= Richard Hartis =

English association football coach

Richard Hartis (born 16 September 1967) is an English coach, who is currently the goalkeeping coach for Turkish club Beşiktaş. He was previously the goalkeeping coach of the Jamaican National Football Team.

==Coaching career==
From 1987 to 1990, he was the youth goalkeeping coach at Sheffield United. He then proceeded to work at Mercyhurst College for six years, three years as head coach for the Men's and Women's teams from 1994 to 1997.

In three seasons under Hartis, the men's team made the NCAA Division II Final Four once and the Elite Eight once. During his tenure with the Women's program, they made the NCAA tournament two out of three years.

Hartis then returned to England in 1997 to become goalkeeping coach at Leeds United Academy. He remained at Leeds until the summer of 2000, having worked with all academy ages including the reserves. He left Leeds to join former Leeds United Academy staff Alan Hill, Steve Beaglehole and Daral Pugh at Leicester City as head academy goalkeeping coach. Hartis remained at Leicester for only one season, before joining Manchester United as head academy goalkeeping coach. Hartis also become acting first-team goalkeeping coach during Manchester United's double run in 2007–08, working with goalkeepers Edwin van der Sar, Ben Foster, Tomasz Kuszczak and Tom Heaton. He spent ten years at Manchester United before leaving.

In January 2011, he was appointed to first-team goalkeeping coach at Norwegian Club Molde as part of the staff of Ole Gunnar Solskjær. He remained there at Molde for three years.

On 2 January 2014, Hartis was appointed first-team goalkeeping coach at Cardiff City as part of Ole Gunnar Solskjær's coaching team. He left Cardiff along with Ole Gunnar Solskjær in September 2014.

On 9 June 2015, he was unveiled as the new goalkeeping coach for Leeds United as part of Uwe Rösler's new backroom team.

On 21 April 2016, Hartis joined The FA as a national goalkeeping coach for the professional development phase (U18 to U20), eventually going on to be a member of the England coaching staff that lifted the 2017 FIFA U-20 World Cup.

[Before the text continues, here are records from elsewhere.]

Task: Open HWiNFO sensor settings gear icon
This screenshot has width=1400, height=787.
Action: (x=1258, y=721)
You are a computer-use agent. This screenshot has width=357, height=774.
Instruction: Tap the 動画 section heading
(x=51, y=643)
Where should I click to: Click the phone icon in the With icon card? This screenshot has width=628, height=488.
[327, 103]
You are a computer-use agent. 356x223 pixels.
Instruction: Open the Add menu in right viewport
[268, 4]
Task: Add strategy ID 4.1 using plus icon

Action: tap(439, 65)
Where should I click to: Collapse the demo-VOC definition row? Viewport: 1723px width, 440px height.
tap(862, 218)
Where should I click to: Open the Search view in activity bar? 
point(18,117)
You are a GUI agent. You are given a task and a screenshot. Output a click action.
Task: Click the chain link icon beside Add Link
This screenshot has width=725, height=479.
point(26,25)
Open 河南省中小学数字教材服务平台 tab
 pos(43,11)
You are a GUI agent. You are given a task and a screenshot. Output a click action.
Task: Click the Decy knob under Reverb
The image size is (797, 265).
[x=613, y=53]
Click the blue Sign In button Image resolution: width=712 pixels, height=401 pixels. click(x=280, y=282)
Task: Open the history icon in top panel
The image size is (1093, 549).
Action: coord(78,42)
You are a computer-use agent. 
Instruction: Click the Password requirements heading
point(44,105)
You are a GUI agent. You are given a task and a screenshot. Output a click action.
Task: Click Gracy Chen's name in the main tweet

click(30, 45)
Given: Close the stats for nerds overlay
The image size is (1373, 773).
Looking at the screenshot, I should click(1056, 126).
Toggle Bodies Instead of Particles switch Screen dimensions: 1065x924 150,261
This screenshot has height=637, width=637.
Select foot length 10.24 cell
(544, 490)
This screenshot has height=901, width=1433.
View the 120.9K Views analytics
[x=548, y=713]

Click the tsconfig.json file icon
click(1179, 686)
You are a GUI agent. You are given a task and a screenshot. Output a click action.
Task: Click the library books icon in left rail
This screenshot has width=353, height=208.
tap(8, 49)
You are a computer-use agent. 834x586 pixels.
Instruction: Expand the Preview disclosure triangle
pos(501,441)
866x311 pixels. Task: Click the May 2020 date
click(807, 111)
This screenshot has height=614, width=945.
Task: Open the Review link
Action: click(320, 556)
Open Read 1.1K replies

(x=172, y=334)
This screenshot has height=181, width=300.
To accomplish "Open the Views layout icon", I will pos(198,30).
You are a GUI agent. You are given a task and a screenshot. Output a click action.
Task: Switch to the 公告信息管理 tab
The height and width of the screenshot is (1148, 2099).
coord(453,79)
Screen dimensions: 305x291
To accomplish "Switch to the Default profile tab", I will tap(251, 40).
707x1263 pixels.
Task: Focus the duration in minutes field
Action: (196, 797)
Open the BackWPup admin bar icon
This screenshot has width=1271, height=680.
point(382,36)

On 22 June 2019, Hartis re-joined Manchester United as senior goalkeeping coach. He left in July 2024, after five years at the club, as a part of new ownership overhaul.

He joined the coaching team for the men's Jamaican national team in July 2024, continuing his working relationship with manager Steve McClaren, who had been part of the coaching staff with him at Manchester United.